* PROMPT
After locating the line that holds "This screenshot has height=508, width=1231.", copy that line and all that follow it word for word through the end of the data, with no pictures.

(Collected data)
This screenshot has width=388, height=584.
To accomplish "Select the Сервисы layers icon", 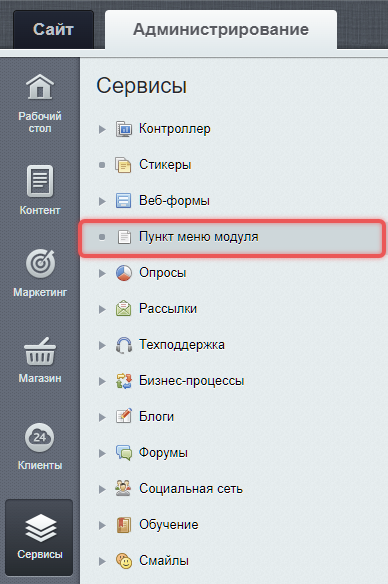I will (40, 528).
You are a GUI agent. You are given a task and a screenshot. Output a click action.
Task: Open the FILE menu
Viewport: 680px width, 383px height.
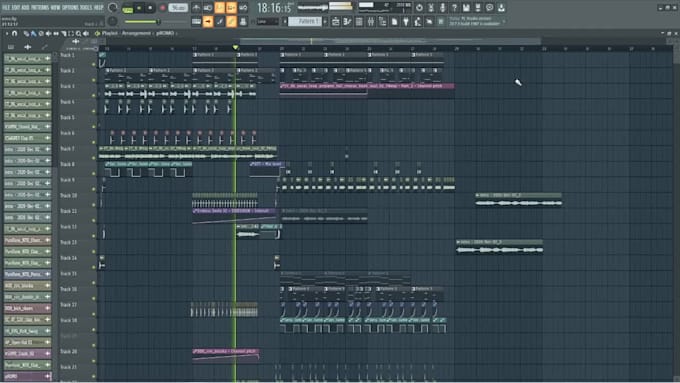[7, 7]

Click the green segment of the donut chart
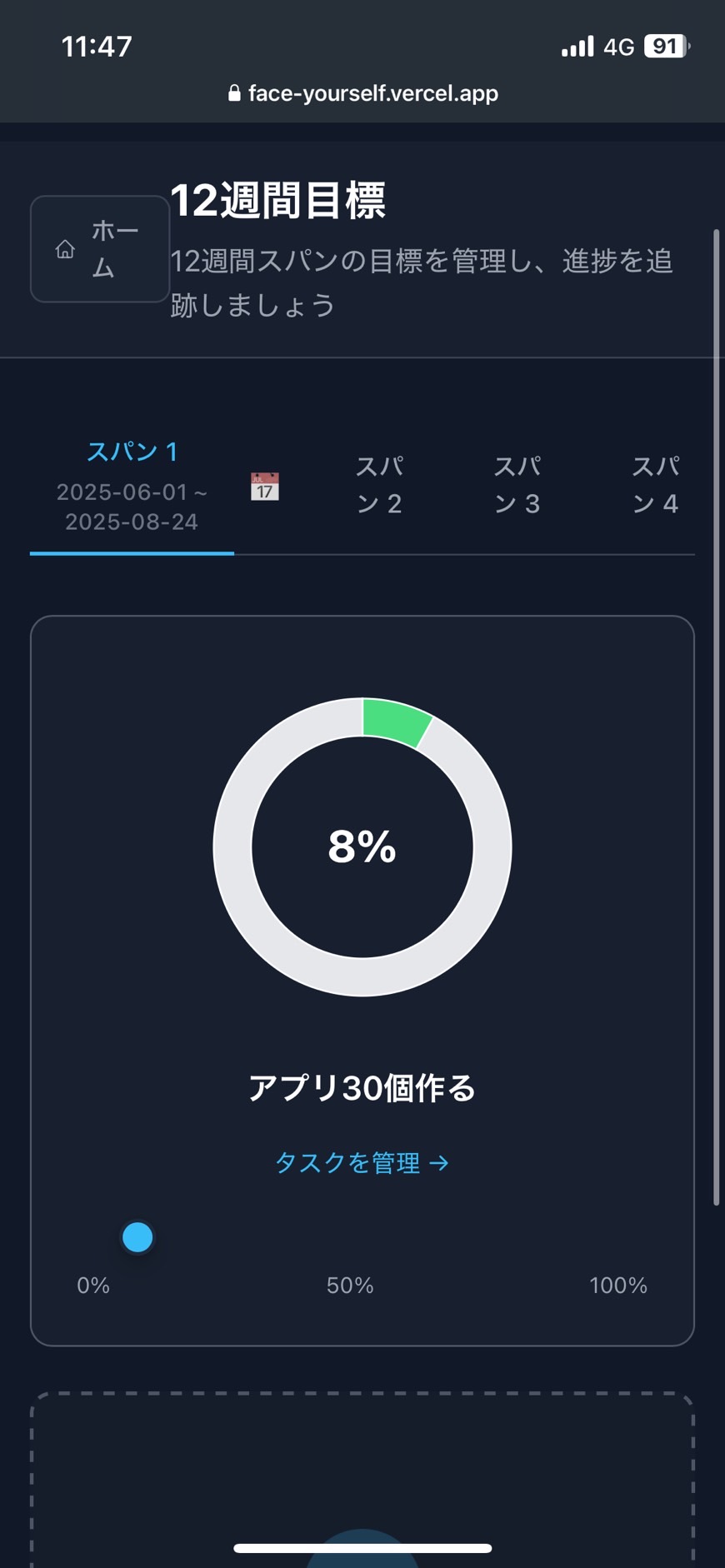(x=395, y=721)
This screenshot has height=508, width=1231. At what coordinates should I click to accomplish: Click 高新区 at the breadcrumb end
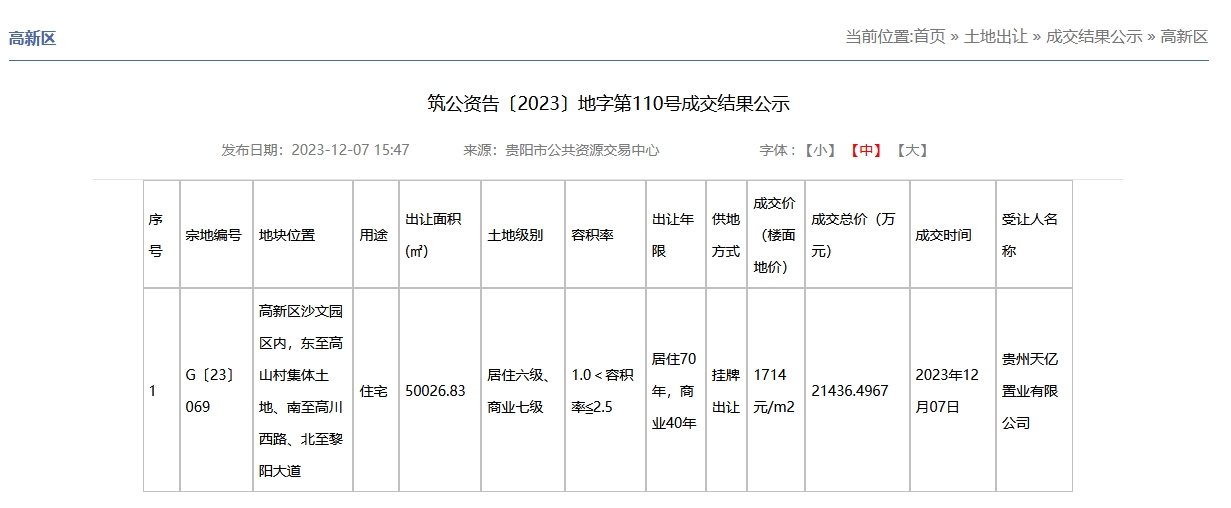[x=1184, y=37]
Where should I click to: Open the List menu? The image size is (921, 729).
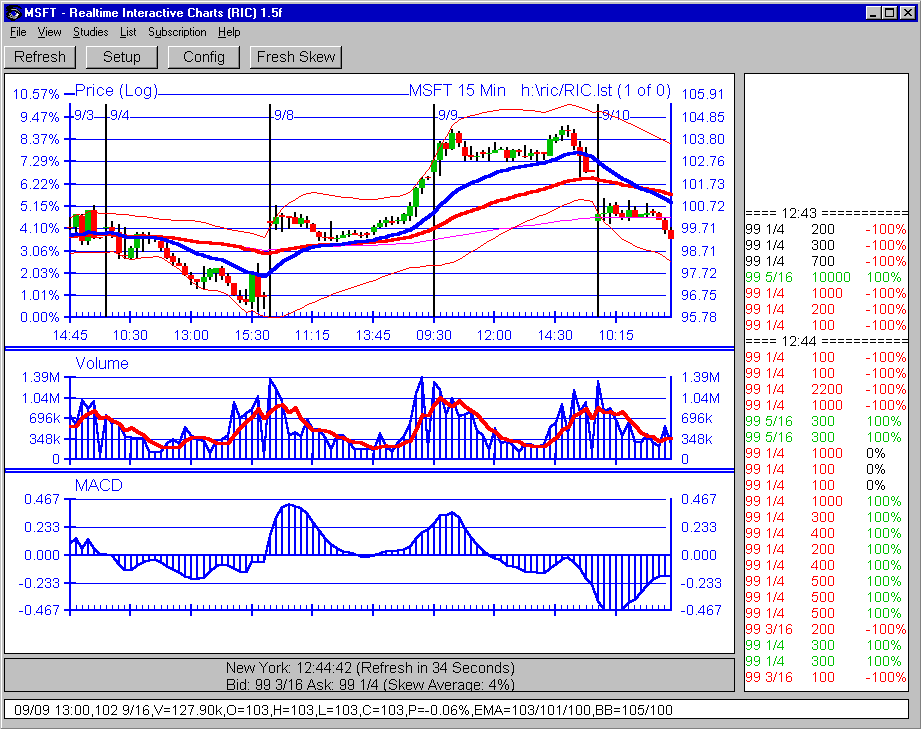coord(128,32)
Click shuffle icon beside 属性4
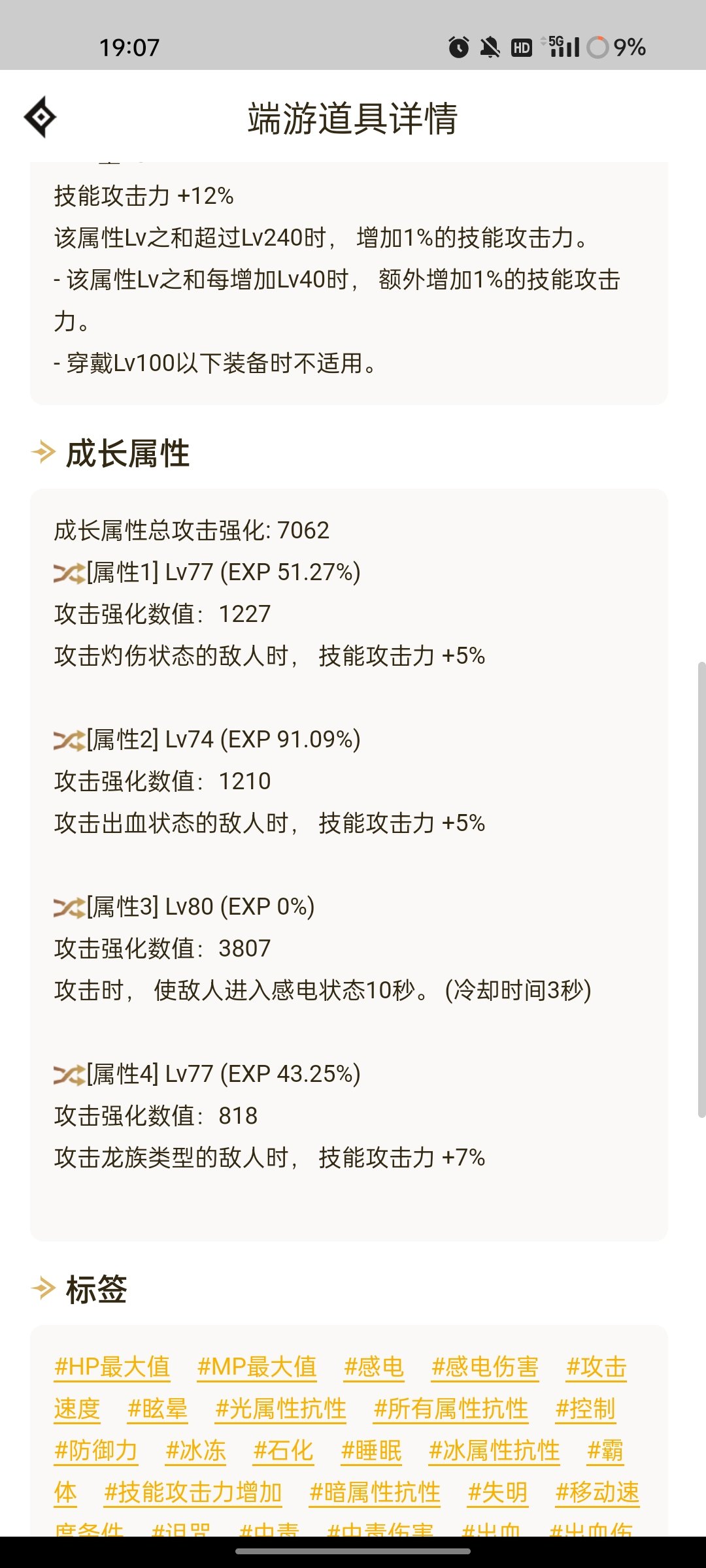Screen dimensions: 706x1568 (69, 1075)
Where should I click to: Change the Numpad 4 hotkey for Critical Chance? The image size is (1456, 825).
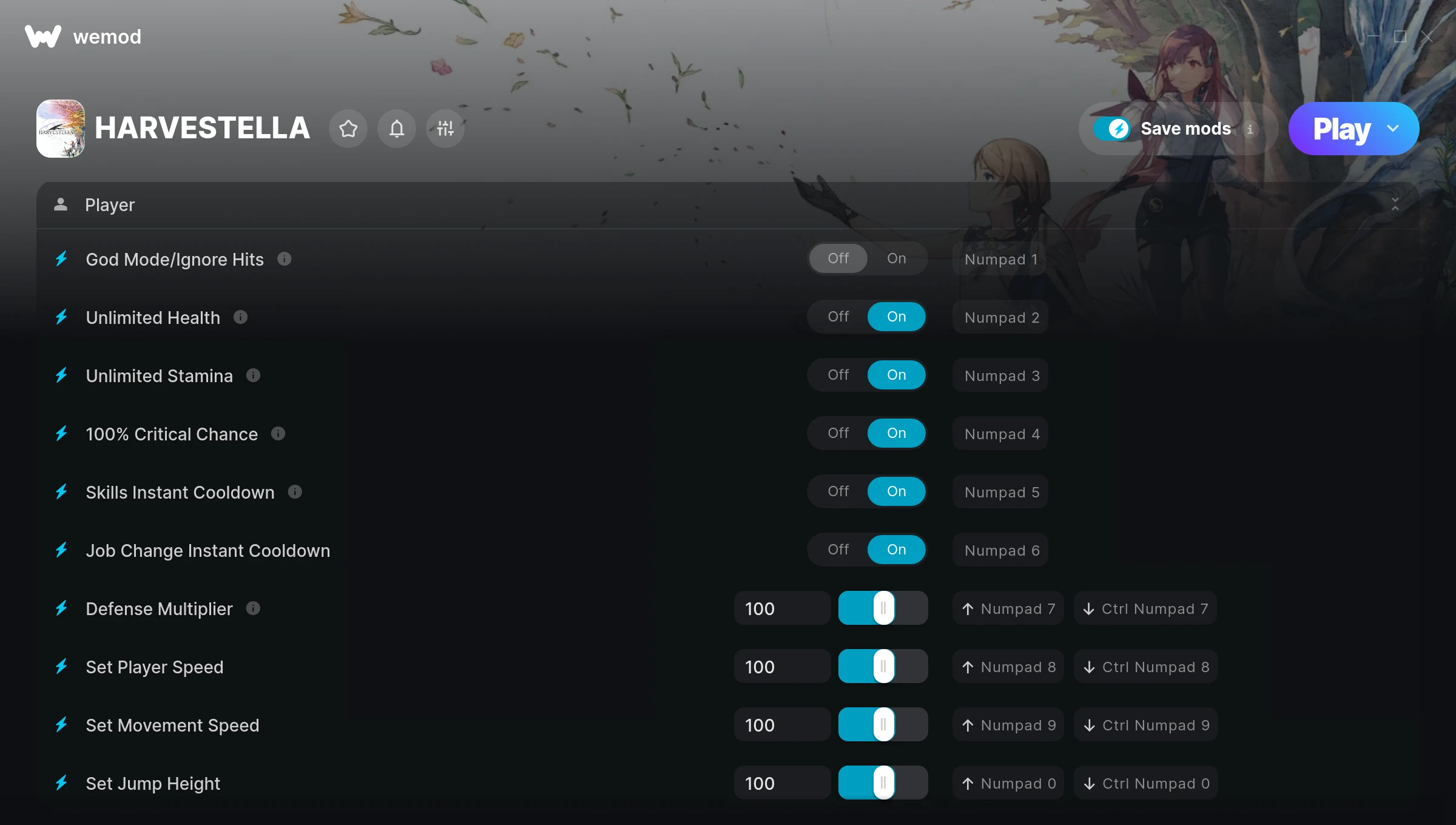(1000, 434)
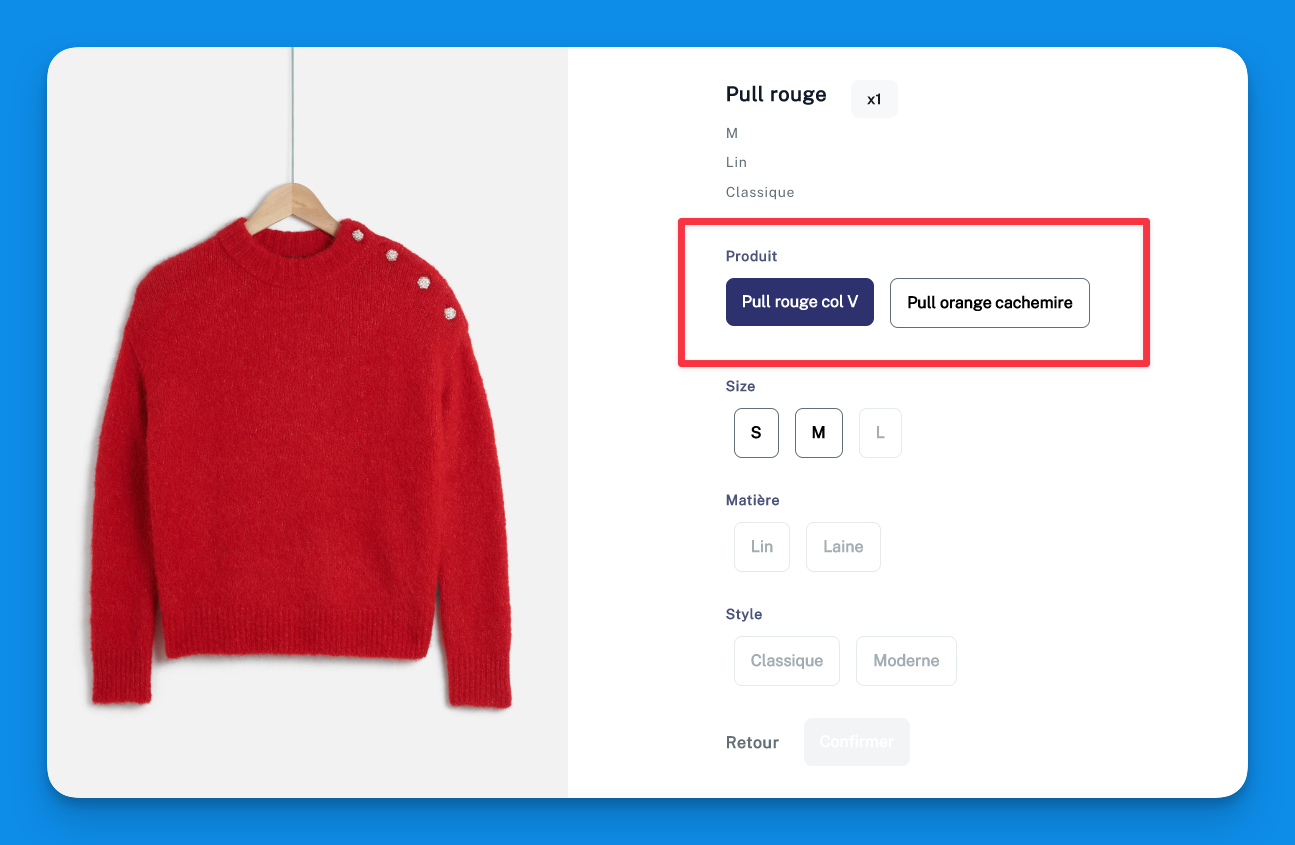Image resolution: width=1295 pixels, height=845 pixels.
Task: Click the greyed-out L size button
Action: coord(880,433)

* PROBLEM SOLUTION
This screenshot has height=508, width=1231. At what coordinates should I click to accomplish: Click 高新区 at the breadcrumb end
[x=1184, y=37]
Where should I click to: Open the List menu? The image size is (921, 729).
coord(128,32)
Click shuffle icon beside 属性4
Screen dimensions: 706x1568 (69, 1075)
Where should I click to: Change the Numpad 4 hotkey for Critical Chance? The image size is (1456, 825).
(1000, 434)
Image resolution: width=1295 pixels, height=845 pixels.
Task: Click the greyed-out L size button
Action: coord(880,433)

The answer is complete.